┌──

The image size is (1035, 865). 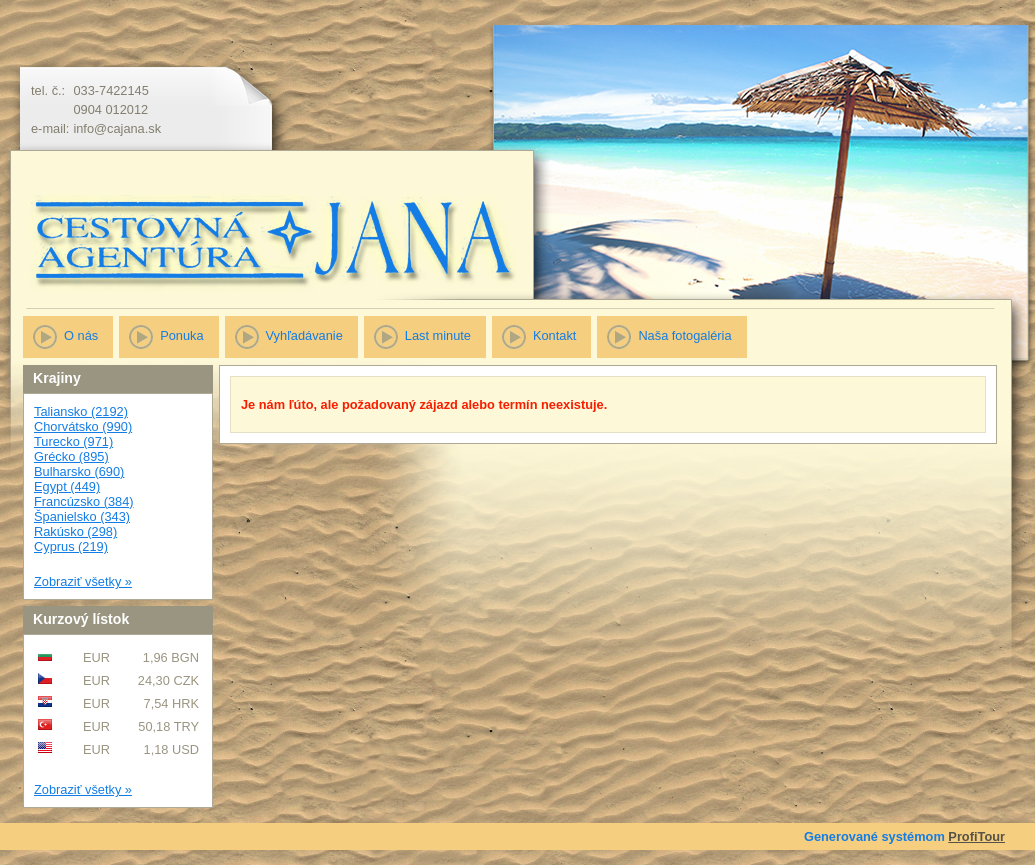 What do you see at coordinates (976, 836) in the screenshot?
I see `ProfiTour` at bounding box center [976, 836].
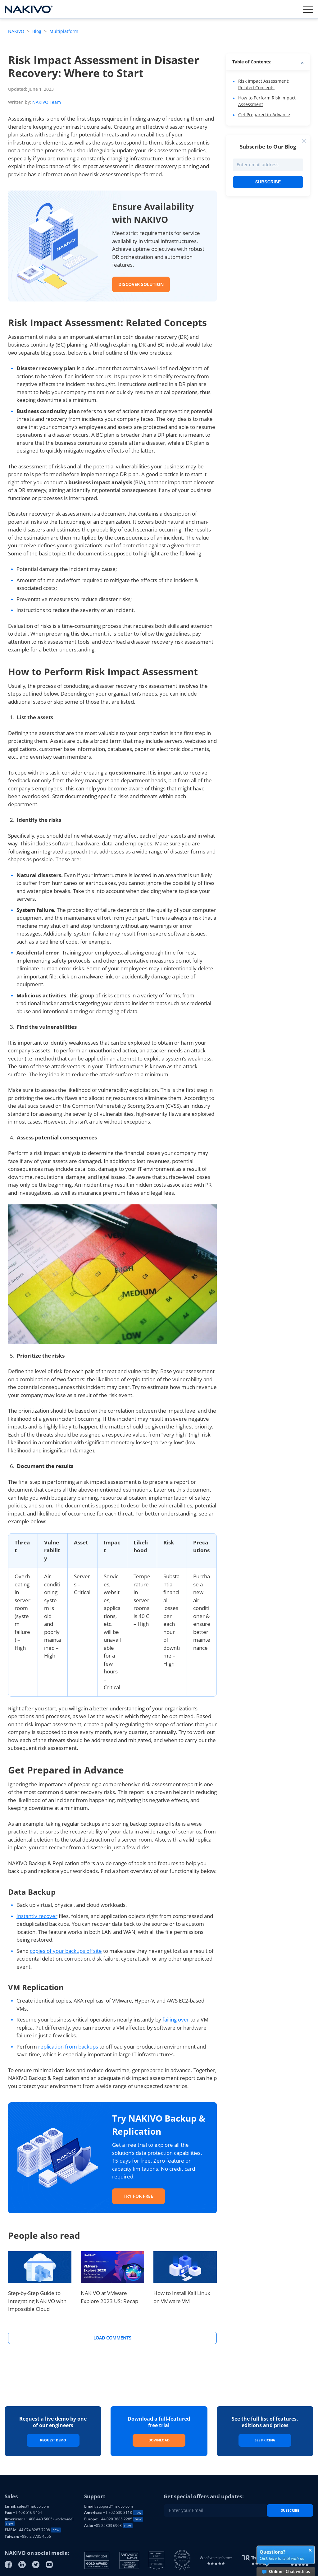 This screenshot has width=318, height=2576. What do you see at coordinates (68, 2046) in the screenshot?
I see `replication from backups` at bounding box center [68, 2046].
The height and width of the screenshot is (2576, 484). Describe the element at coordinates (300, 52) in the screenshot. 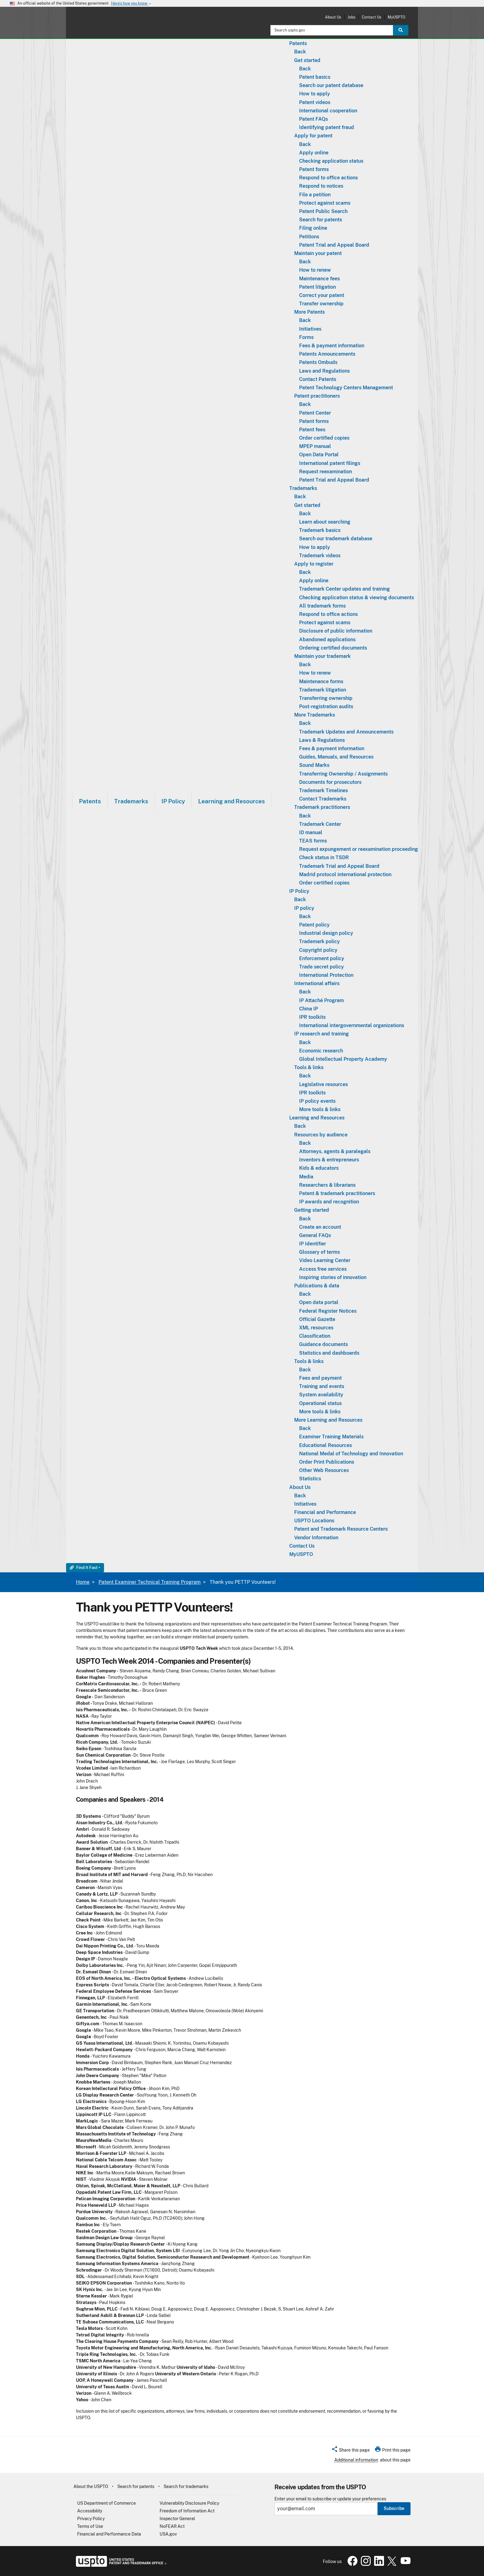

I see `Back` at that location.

└──

_Set exercise_
Change every "screenshot" to "page" in the lines from the one holding "The height and" through the last line above, inclusive. Write out only those lines with nothing else altered, and leave the pictures out.

_Task output_
The height and width of the page is (2576, 484). Describe the element at coordinates (300, 52) in the page. 

I see `Back` at that location.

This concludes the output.